Date: Mon, 24 Jan 2005 13:28:47 +0000 (GMT)
From: Mel Gorman <mel@csn.ul.ie>
To: Marcelo Tosatti <marcelo.tosatti@cyclades.com>
Cc: William Lee Irwin III <wli@holomorphy.com>,
       Linux Memory Management List <linux-mm@kvack.org>,
       Linux Kernel Mailing List <linux-kernel@vger.kernel.org>
Subject: Re: [PATCH] Avoiding fragmentation through different allocator
In-Reply-To: <20050122215949.GD26391@logos.cnet>
Message-ID: <Pine.LNX.4.58.0501241141450.5286@skynet>
References: <20050120101300.26FA5E598@skynet.csn.ul.ie> <20050121142854.GH19973@logos.cnet>
 <Pine.LNX.4.58.0501222128380.18282@skynet> <20050122215949.GD26391@logos.cnet>
MIME-Version: 1.0
Content-Type: TEXT/PLAIN; charset=US-ASCII
Sender: linux-kernel-owner@vger.kernel.org
Content-Length: 8318
Lines: 195

On Sat, 22 Jan 2005, Marcelo Tosatti wrote:

> > > I was thinking that it would be nice to have a set of high-order
> > > intensive workloads, and I wonder what are the most common high-order
> > > allocation paths which fail.
> > >
> >
> > Agreed. As I am not fully sure what workloads require high-order
> > allocations, I updated VMRegress to keep track of the count of
> > allocations and released 0.11
> > (http://www.csn.ul.ie/~mel/projects/vmregress/vmregress-0.11.tar.gz). To
> > use it to track allocations, do the following
> >
> > < VMRegress instructions snipped>
>
> Great, excellent! Thanks.
>
> I plan to spend some time testing and trying to understand the vmregress package
> this week.
>

The documentation is not in sync with the code as the package is fairly
large to maintain as a side-project. For the recent data I posted, The
interesting parts of the tools are;

1. bin/extfrag_stat.pl will display external fragmentation as a percentage
of each order. I can go more into the calculation of this if anyone is
interested. It does not require any special patches or modules

2. bin/intfrag_stat.pl will display internal fragmentation in the system.
Use the --man switch to get a list of all options. Linux occasionally
suffers badly from internal fragmentation but it's a problem for another
time

3. mapfrag_stat.pl is what I used to map where allocations are in the
address space. It requires the kernel patch in
kernel_patches/v2.6/trace_pagealloc-map-formbuddy.diff (there is a
non-mbuddy version in there) before the vmregress kernel modules can be
loaded

4. extfrag_stat_overtime.pl tracks external fragmentation over time
although the figures are not very useful. It can also graph what
fragmentation for some orders are over time. The figures are not useful
because the fragmentation figures are based on free pages and does not
take into account the layout of the currently allocated pages.
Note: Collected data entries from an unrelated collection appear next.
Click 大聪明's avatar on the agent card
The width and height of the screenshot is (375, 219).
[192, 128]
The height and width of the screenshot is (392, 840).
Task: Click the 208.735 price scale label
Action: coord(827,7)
5. The module in src/test/highalloc.ko is what I used to test high-order
allocations. It creates a proc entry /proc/vmregress/test_highalloc that
can be read or written. "echo Order Pages >
/proc/vmregress/test_highalloc" will attempt to allocate 2^Order pages
"Pages" times.

The perl scripts are smart enough to load the modules they need at runtime
if the modules have been installed with "make install".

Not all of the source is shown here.